ОТРЫВОК ТЕКСТА:
····················

Картинки препотешные; конечно, мне и в голову не приходило, что посредством их да еще небольших черносотенных прокламаций серьезно предполагали бороться, – хотя и за казенный счет! – с многоголовой гидрой большевизма. В заключение, я решил, что ни Троцкий с рожками, ни рыжий англичанин, ни даже генералы в лавровых венках нисколько не помешают мне обратиться в «Осваг» для устройства лекций. Поэтому в одно восхитительное осеннее утро, когда горы и море улыбались золотому солнышку и даже страшная «пятая пристань», залитая кровью русских офицеров, смотрела ласково, я пошел в «Осваг».
Меня приняли, выслушали и проводили к начальству. Это был худощавый брюнет с задумчивым лицом и черными глазами, бедно одетый в штатское платье. За его столом тогда сидел священник с подозрительно отечным, желтым ликом; около стоял господин благообразной наружности, с рыжей бородой веером, в общем, удивительно похожий на великодушного бандита, на манер Роб Роя или Ринальдо.
Мое предложение было принято. Я прочитал несколько лекций, все еще, однако, не выяснив себе толком: что такое «Осваг»? Знакомый оказался прав.
Но вот, после третьей, кажется, лекции, начальник отдела агитации вызвал меня к себе и предложил мне постоянную службу в «Осваге» в качестве заведующего литературным бюро и издательством «Освага».
– Сначала присмотритесь, – предложил он, – потом, если понравится, мы вас зачислим в штат приказом.
А рыжий бандит шепнул мне в ухо:
– Сахар, муку, дрова будете получать из склада… Комнату можете реквизировать… Спирт из Абрау-Дюрсо получаем!..
Я начал ходить в «Осваг» на занятия. В чем состояли мои обязанности, я до сих пор хорошенько не знаю. Предупреждали меня, чтобы я не внимал лукавым речам типографщиков, желающих освобождать от мобилизации своих печатников через «Осваг»; прочитал скучнейшую агитационную брошюру профессора Н., которую, по совести, посоветовал бросить в печь. Но недоумение наконец разрешилось: однажды ко мне подошел господин с рыжей бородой, похожий на великодушного бандита, фамильярно взял меня под руку и откровенно предложил:
– Не желаете ли вы одновременно служить «по информации»?

····················

ПЕРЕЧЕНЬ СТРОК:
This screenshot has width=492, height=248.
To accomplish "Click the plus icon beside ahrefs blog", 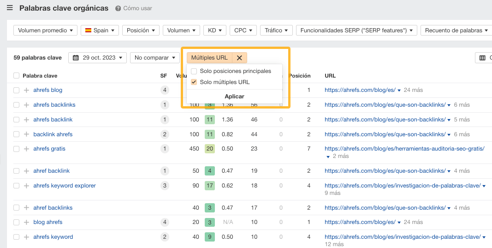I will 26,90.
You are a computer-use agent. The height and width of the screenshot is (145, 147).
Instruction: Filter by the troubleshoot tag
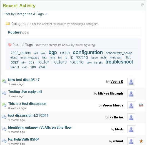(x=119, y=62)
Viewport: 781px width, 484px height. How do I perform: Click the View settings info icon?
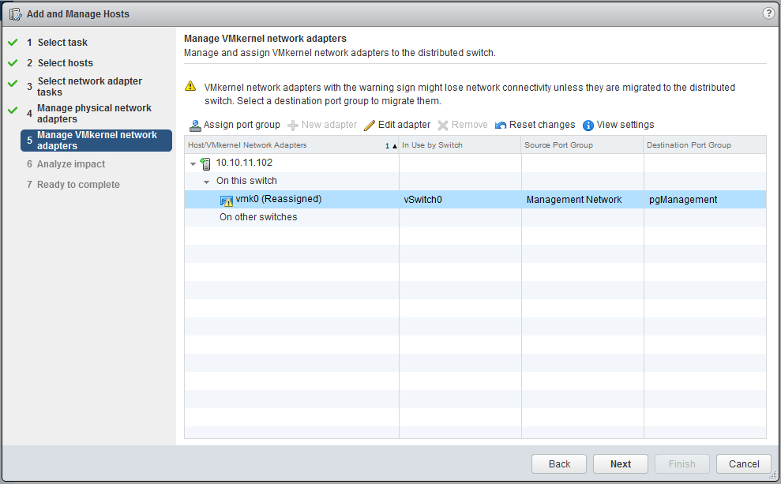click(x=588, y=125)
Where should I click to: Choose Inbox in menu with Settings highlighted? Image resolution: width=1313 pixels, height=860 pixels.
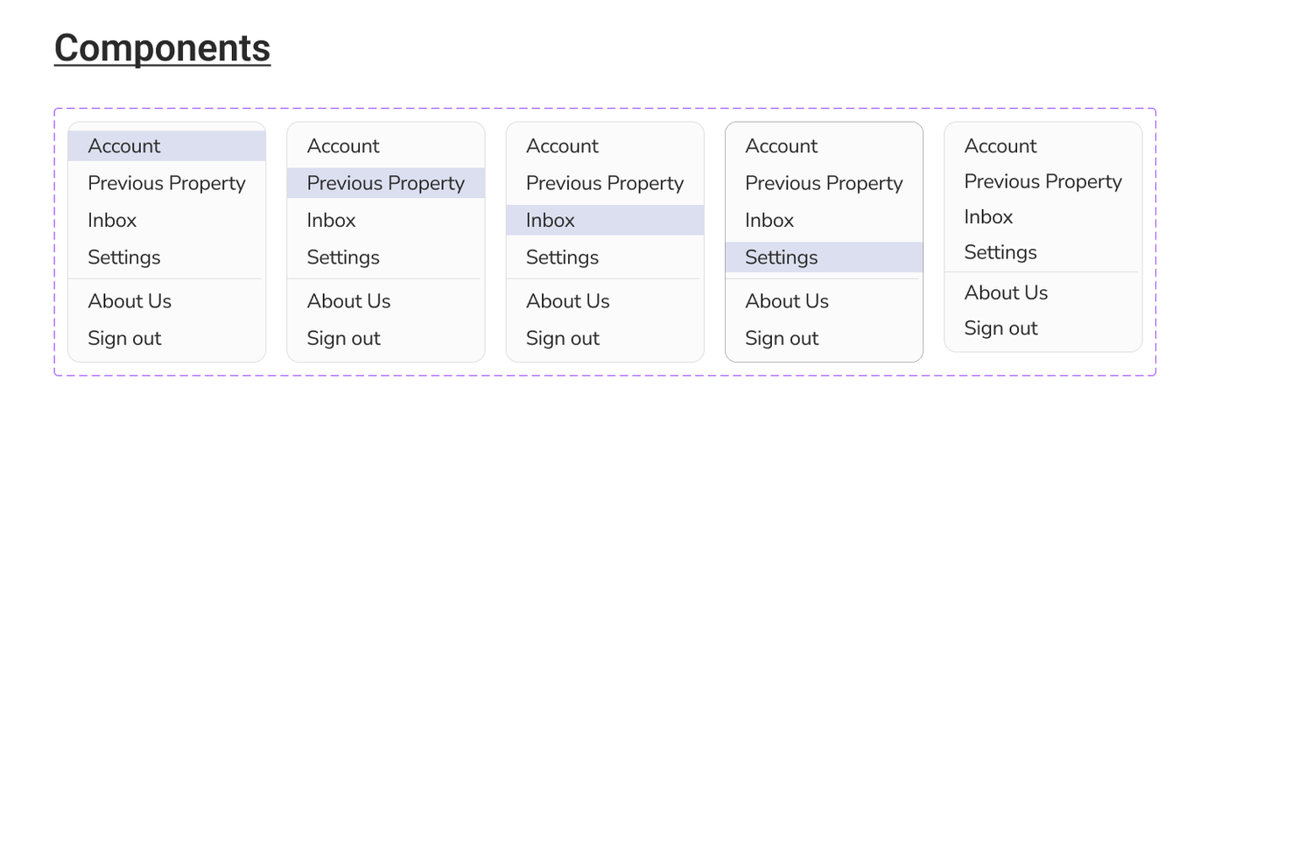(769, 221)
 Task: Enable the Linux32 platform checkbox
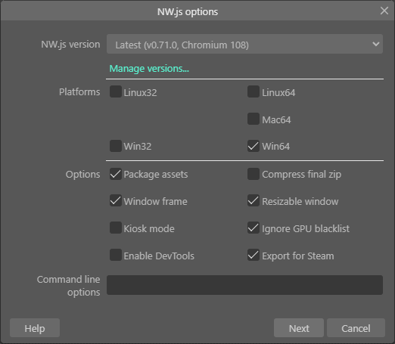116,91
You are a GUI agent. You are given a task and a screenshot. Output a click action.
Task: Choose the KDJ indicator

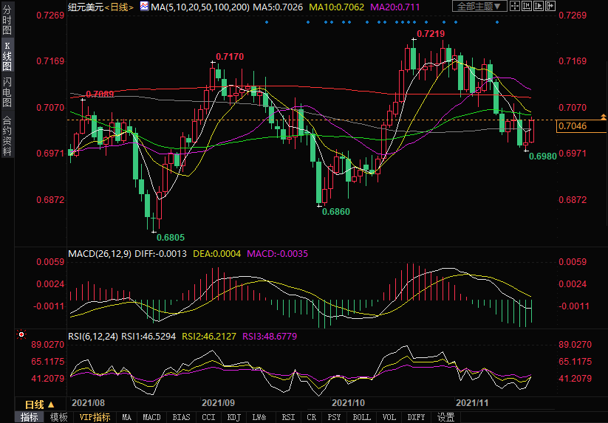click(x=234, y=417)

····················

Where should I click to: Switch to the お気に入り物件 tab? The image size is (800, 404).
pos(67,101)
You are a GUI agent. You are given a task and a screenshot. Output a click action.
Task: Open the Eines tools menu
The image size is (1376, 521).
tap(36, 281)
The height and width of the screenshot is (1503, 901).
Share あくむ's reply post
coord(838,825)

····················

ВЫПОЛНИТЕ ЗАДАНИЯ:
1 > Ответьте на вопросы по отрывку:
(a) Кто сидел за столом начальника, когда рассказчика к нему проводили?
(b) Какую должность предложил начальник отдела агитации после третьей лекции?
(c) Откуда, по словам рыжего господина, получали спирт?
2 > Выпишите, пожалуйста, из строк все строки со словом «size».
Строки выше никак не связаны с отрывком.

ОТВЕТЫ:
1 >
(a) Священник с отечным, желтым ликом.
(b) Заведующего литературным бюро и издательством «Освага».
(c) Из Абрау-Дюрсо.

2 >
Where should I click to: Switch to the お気に入り物件 tab? The image size is (800, 404).
The image size is (1376, 521).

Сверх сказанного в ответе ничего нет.